Paseamos por las diferentes estancias de la vivienda modernista, icono del funcionalismo holandés, sintiendo que visitamos un auténtico decorado de teatro. Uno que nos lleva, eso sí, hasta la década de los años 30.

En el salón y en la cocina, incluso en la lavandería o en los dormitorios, vemos cómo arquitectura, interiorismo, mobiliario, iluminación y colores —ahí están el azul aciano y el rojo bermellón o el amarillo canario— fueron diseñados para funcionar como un todo.

La funcionalidad entendida como forma de ver la sencillez.

La funcionalidad entendida como forma de ver la sencillez. Johannes Schwartz

Pero hay más. Porque los Sonneveld decidieron abandonar prácticamente todos sus enseres y objetos anteriores para instalarse en esta casa concebida de acuerdo con una nueva manera de vivir, y al hacerlo introdujeron nuevos muebles y objetos decorativos que encajaban más con la nueva vivienda.

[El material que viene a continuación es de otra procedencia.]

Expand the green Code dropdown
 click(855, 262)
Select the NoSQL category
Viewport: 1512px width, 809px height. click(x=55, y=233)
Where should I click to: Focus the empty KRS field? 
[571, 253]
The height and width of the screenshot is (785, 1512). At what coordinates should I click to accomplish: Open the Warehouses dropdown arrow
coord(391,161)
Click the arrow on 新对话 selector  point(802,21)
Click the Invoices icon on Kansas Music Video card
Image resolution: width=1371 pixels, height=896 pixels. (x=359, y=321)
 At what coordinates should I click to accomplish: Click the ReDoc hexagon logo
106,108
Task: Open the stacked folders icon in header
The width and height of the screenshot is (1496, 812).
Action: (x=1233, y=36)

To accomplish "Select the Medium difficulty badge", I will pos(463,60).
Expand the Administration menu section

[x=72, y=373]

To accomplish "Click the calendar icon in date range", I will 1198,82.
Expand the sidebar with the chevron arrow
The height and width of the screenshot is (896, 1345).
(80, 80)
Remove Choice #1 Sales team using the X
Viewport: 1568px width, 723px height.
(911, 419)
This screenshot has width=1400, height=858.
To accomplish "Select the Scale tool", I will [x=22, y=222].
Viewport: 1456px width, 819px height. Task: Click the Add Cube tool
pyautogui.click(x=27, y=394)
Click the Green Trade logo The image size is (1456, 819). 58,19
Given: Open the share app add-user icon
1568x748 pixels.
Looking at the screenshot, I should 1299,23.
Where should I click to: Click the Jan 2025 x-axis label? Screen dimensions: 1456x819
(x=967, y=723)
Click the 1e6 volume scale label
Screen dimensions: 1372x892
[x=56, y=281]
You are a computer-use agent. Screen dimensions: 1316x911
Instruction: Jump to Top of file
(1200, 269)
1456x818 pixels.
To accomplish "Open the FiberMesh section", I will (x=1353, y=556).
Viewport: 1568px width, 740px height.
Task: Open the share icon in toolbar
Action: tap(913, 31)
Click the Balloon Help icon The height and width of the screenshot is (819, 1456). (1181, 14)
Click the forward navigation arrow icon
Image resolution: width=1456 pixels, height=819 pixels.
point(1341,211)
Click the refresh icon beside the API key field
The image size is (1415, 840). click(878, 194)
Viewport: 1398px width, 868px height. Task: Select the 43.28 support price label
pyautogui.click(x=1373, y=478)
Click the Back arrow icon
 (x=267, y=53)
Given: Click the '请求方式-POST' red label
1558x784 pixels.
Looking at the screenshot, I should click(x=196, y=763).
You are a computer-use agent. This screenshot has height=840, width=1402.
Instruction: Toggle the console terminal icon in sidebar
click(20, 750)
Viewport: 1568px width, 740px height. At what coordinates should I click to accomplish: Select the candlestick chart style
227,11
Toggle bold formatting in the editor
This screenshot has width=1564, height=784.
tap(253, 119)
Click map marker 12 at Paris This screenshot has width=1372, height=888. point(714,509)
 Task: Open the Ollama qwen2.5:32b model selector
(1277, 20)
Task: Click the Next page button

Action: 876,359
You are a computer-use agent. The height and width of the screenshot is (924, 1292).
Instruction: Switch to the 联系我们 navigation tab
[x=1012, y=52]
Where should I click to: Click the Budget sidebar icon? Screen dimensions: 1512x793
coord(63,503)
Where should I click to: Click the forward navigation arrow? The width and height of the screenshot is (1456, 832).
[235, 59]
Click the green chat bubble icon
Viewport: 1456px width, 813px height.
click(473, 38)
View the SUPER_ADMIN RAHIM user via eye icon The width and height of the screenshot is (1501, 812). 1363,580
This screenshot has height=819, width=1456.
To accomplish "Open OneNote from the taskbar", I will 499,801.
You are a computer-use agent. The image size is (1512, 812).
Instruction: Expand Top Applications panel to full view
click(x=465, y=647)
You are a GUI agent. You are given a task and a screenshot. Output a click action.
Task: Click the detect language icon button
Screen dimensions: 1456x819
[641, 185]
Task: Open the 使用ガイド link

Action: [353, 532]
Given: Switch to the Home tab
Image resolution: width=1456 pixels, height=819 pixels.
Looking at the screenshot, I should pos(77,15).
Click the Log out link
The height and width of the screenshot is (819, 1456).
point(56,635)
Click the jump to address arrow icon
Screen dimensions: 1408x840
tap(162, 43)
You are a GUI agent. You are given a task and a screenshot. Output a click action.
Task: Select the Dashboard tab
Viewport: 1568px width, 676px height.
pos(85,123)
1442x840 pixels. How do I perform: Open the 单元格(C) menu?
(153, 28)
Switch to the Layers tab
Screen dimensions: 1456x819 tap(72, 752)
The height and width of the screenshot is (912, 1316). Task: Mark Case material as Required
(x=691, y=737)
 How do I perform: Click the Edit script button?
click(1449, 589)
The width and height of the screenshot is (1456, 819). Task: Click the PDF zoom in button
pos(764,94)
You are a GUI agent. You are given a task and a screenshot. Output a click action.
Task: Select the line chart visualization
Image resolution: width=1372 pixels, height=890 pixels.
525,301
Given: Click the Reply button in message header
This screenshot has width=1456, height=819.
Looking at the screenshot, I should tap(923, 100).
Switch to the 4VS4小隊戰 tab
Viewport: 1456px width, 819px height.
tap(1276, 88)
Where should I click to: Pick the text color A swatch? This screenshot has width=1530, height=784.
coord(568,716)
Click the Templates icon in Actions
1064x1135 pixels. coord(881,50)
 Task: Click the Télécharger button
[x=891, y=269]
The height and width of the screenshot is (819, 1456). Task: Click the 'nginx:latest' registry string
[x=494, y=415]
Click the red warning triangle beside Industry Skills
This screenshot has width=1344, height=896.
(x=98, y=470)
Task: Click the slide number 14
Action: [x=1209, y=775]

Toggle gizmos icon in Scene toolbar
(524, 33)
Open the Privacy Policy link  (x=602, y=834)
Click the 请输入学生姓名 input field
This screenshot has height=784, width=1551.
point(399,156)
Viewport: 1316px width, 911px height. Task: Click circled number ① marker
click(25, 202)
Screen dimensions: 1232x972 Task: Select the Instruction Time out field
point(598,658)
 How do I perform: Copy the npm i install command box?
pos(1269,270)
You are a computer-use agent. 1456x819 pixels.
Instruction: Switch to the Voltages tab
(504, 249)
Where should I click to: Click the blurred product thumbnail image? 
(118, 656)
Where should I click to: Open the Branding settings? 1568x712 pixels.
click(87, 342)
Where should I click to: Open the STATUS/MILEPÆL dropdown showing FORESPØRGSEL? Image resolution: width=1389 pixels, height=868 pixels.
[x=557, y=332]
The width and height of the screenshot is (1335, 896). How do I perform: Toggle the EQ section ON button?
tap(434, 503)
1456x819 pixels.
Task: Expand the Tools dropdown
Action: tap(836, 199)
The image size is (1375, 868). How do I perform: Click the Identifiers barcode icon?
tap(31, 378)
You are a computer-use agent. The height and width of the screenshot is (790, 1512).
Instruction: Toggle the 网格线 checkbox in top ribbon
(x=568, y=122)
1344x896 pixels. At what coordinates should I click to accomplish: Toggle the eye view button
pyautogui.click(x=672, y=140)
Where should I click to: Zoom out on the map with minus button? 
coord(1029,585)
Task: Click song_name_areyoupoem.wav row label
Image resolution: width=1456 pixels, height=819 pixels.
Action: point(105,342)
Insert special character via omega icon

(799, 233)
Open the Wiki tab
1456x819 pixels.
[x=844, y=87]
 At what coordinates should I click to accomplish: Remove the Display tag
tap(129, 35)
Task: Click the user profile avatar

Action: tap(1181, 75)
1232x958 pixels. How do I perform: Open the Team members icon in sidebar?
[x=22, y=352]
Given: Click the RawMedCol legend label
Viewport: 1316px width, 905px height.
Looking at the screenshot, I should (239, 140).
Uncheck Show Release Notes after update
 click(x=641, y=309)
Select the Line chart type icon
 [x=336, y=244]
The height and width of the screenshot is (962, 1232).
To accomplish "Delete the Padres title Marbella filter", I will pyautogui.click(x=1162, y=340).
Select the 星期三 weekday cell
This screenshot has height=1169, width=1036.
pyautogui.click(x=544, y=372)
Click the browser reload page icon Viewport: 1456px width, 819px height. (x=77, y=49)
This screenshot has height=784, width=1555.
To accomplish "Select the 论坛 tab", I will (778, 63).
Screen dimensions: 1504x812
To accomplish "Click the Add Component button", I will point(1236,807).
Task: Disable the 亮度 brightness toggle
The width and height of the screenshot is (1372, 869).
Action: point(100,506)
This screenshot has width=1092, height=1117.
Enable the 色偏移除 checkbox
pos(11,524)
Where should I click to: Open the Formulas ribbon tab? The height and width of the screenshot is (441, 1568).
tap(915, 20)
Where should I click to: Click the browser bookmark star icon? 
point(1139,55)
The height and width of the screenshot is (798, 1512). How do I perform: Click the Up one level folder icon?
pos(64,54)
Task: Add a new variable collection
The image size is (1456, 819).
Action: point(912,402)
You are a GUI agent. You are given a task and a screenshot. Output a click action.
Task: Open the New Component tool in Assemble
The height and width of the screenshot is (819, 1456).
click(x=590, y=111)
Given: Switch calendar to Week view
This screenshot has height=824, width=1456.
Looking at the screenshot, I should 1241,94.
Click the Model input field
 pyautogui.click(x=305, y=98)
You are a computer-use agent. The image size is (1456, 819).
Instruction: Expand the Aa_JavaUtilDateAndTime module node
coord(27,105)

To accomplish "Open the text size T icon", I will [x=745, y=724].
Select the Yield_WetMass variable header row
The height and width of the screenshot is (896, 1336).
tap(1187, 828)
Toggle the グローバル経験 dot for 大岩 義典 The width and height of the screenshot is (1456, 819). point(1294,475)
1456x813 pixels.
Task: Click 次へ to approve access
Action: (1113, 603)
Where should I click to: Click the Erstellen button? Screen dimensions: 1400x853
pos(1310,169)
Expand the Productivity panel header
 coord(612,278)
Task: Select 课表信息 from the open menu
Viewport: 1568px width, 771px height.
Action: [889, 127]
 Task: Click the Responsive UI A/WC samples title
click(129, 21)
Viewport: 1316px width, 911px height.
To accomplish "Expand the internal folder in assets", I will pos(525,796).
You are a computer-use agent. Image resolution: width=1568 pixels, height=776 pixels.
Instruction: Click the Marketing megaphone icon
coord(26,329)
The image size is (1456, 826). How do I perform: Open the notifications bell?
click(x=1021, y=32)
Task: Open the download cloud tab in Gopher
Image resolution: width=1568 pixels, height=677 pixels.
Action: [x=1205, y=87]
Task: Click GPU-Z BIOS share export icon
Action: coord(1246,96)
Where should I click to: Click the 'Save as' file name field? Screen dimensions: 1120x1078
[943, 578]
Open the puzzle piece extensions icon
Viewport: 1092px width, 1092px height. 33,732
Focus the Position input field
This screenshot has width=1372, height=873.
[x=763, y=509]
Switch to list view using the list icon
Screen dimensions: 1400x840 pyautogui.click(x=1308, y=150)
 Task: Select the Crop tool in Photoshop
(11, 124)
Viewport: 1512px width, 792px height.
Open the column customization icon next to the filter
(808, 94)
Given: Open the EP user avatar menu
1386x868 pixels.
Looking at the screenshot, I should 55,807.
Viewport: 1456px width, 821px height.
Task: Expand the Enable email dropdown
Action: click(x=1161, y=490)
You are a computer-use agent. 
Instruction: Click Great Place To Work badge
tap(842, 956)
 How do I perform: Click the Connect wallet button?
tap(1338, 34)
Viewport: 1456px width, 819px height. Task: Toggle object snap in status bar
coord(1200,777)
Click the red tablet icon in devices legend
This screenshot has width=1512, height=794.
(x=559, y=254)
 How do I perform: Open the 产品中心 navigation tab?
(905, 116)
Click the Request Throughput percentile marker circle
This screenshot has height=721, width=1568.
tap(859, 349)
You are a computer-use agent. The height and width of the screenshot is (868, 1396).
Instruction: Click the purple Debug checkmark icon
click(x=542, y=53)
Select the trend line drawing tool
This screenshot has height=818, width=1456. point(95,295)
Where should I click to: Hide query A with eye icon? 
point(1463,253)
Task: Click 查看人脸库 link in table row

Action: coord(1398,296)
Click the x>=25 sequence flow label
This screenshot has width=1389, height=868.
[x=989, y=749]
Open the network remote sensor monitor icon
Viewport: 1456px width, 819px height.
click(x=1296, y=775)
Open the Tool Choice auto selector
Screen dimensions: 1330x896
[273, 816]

Elementos que son parte esencial de este puzle y que llaman poderosamente la atención, como los muebles que fueron diseñados por el propio Van der Vlugt, las piezas de Gispen, objetos de vidrio de Leerdam o textiles de Metz & Co.

La casa de Sonneveld se convirtió, así, en una especie de versión doméstica de Van Nelle. Un combo arquitectónico único concebido bajo un mismo dilema: ¿cómo debía de ser la vida moderna? Y tal vez no iban mal encaminados.